Cerulli estimates that greater than 111,500 advisors will retire in the next decade, representing more than one-third of industry advisor headcount and assets. Among those advisors retiring in the next 10 years, 22% are unsure of their succession plan.
According to Marina Shtyrkov, “In order to broaden their addressable market for new advisors and mitigate succession concerns, firms will need to revamp recruiting and training programs and intentionally prioritize retention—removing barriers that disproportionately affect diverse candidates.”
Although the industry is increasingly moving toward comprehensive financial planning, it still carries a reputation for having a heavy sales focus and compensating advisors based primarily on production/revenue, a deterrent to many candidates. To increase awareness, combat misconceptions, and promote this career path, some broker/dealers are partnering with non-profits, schools/universities, and industry organizations to spread the message (e.g., financial literacy programs, professional women’s networks).

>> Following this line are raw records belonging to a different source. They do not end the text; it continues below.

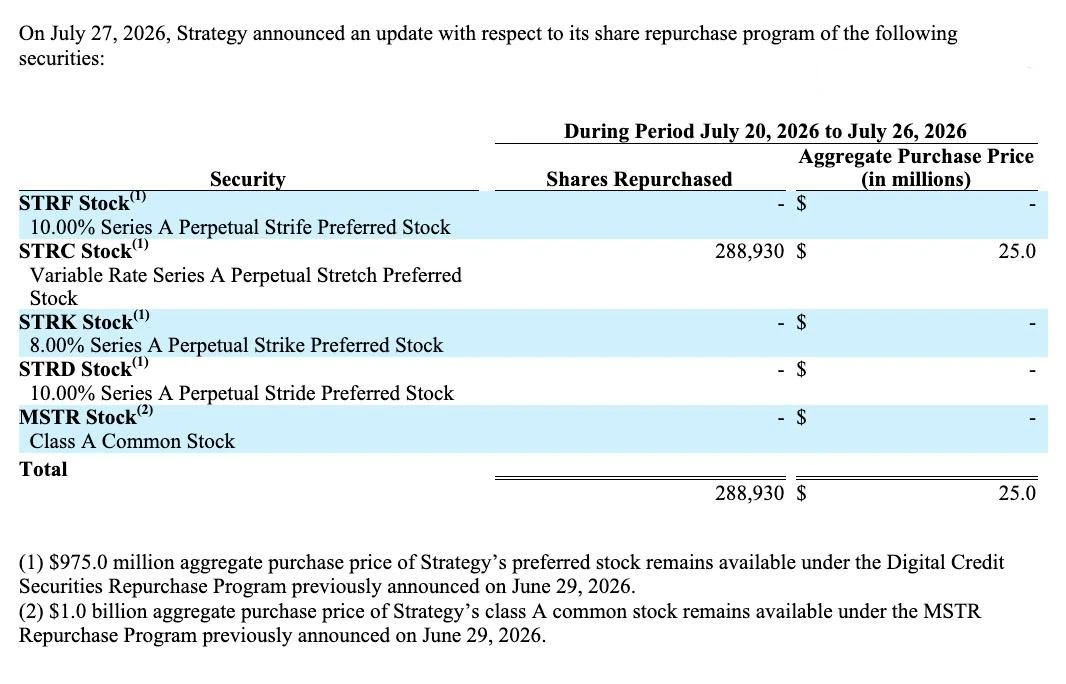This screenshot has width=1066, height=684.
Task: Click the 8.00% Series A Perpetual Strike description
Action: (x=236, y=345)
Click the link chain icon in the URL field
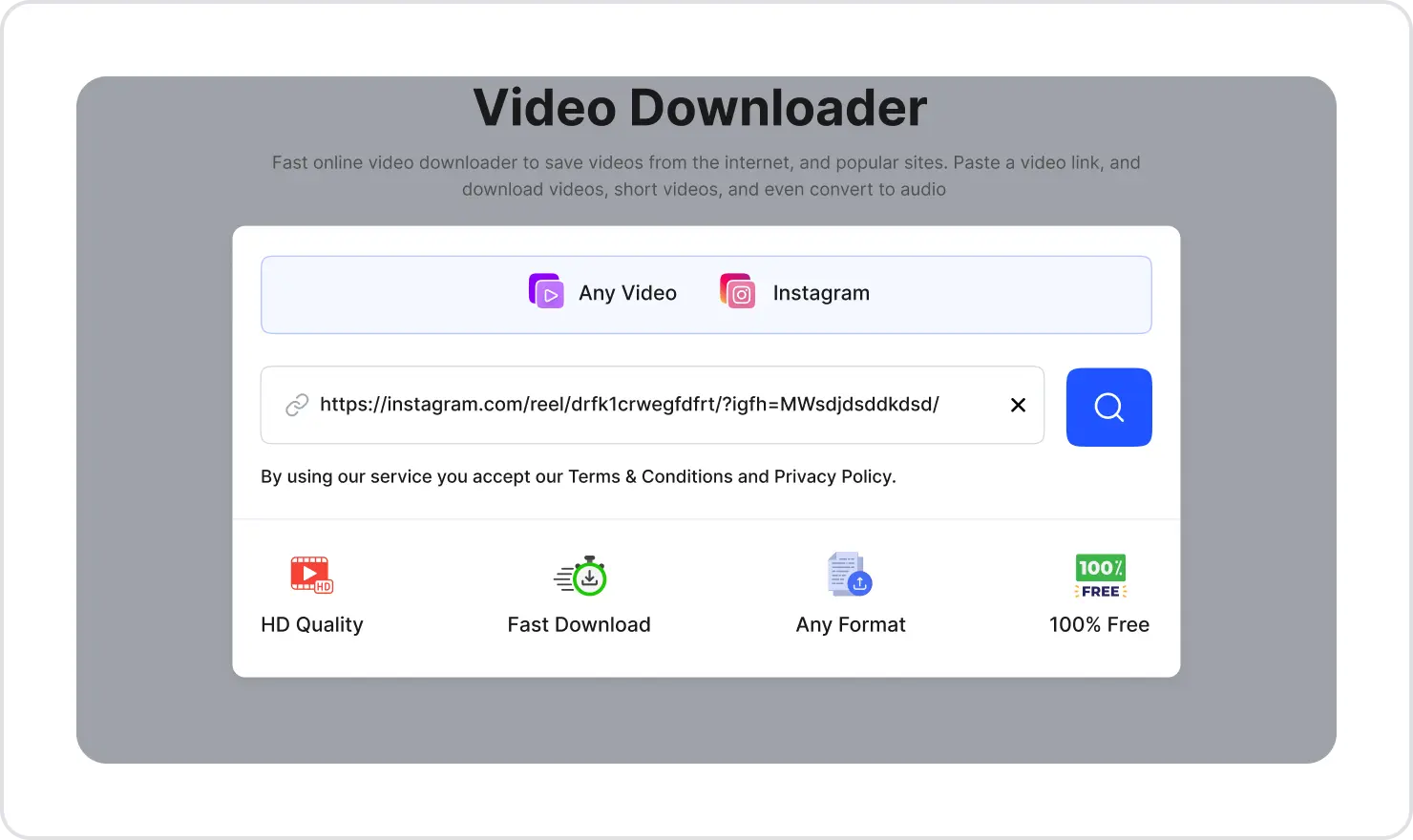Viewport: 1413px width, 840px height. tap(297, 405)
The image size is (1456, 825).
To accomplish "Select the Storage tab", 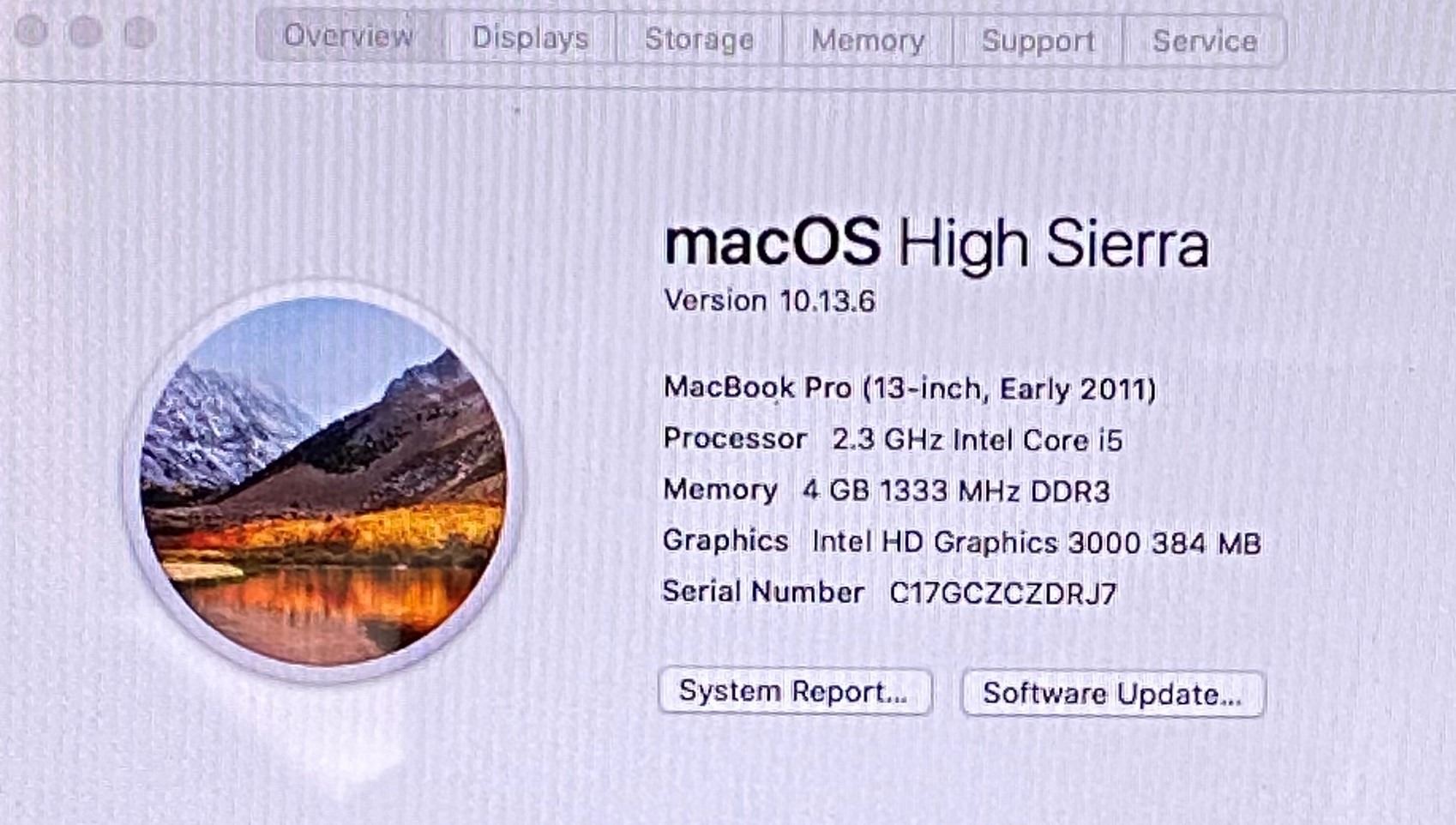I will tap(699, 39).
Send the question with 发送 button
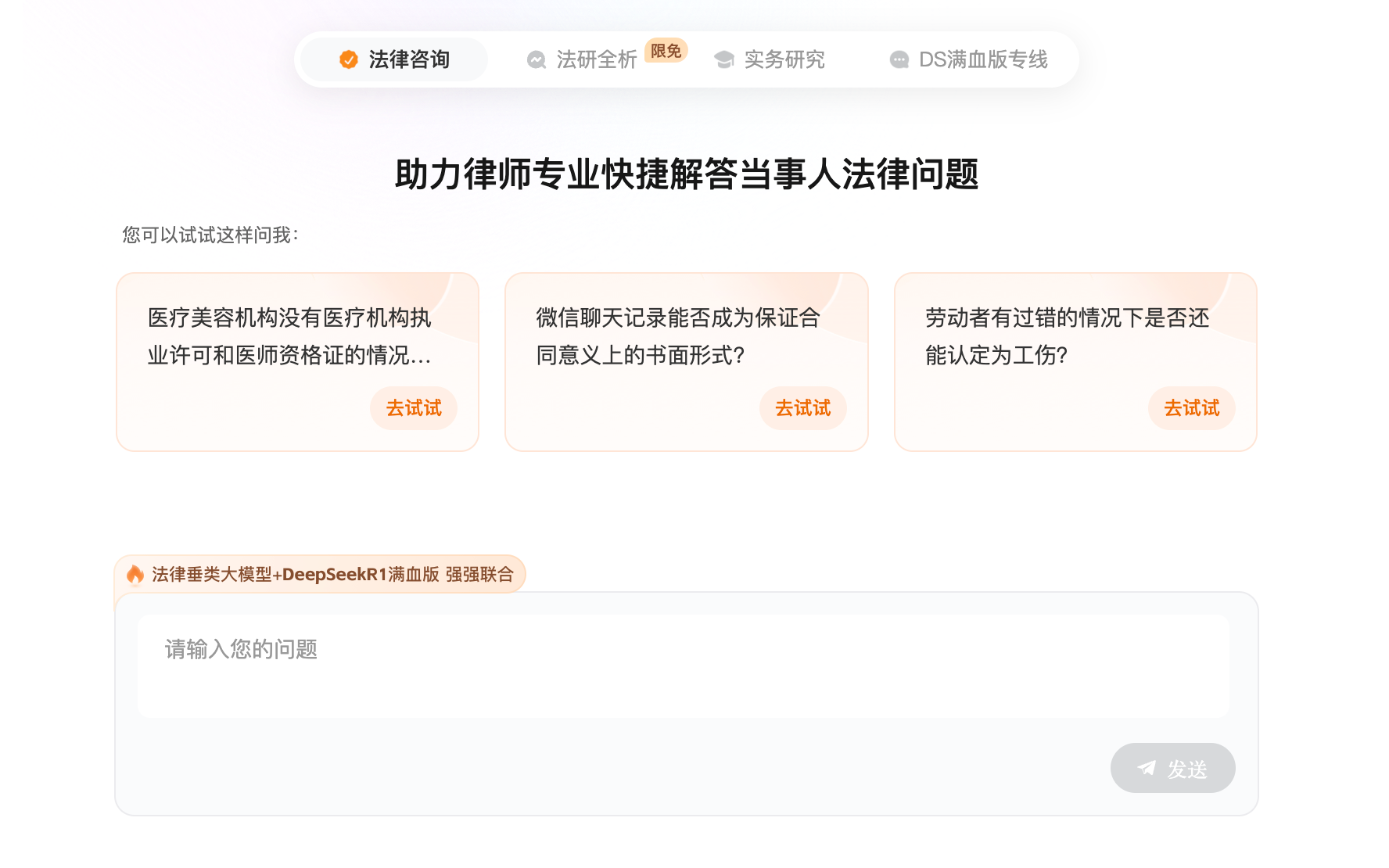1389x868 pixels. (1173, 768)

Once candidates become advisors, rookies are often expected to harvest leads from their own network to build a client base, which proves disadvantageous to those from less affluent socioeconomic backgrounds. In addition, inadequate mentoring, exclusive or unwelcoming firm cultures, limited training support, inconsistent/ variable compensation, and numerous other factors drive the high failure rate for all rookie advisors and often disproportionately impact diverse rookies.
While some firms are very publicly striving for increased gender parity, it has been difficult to move the needle, and diversity rates remain staggeringly low. “Changing human behavior and biases is a tremendous undertaking; it has taken decades to develop current perceptions and behaviors, and it may take decades to unwind them,” explains Shtyrkov. “In order to create meaningful, lasting change, firms must be willing to make significant modifications to compensation, recruiting strategies, training programs, and leadership.”
Although diversity has become a common topic of discussion, firms will be pushed to prove their commitment. To enact meaningful change, firms will need to collaborate, rather than compete, on diversity and inclusion efforts. Although change of this magnitude will be gradual, Cerulli asserts that a unified movement—driven by organizations that can bring together firms to develop cohesive strategies, engage in advocacy, and test ideas—will accelerate the pace of change.
The first quarter 2020 issue of The Cerulli Edge—U.S. Advisor Edition presents the key developments that Cerulli’s wealth management research team will explore in 2020 with the goal of offering actionable recommendations for industry decision-makers.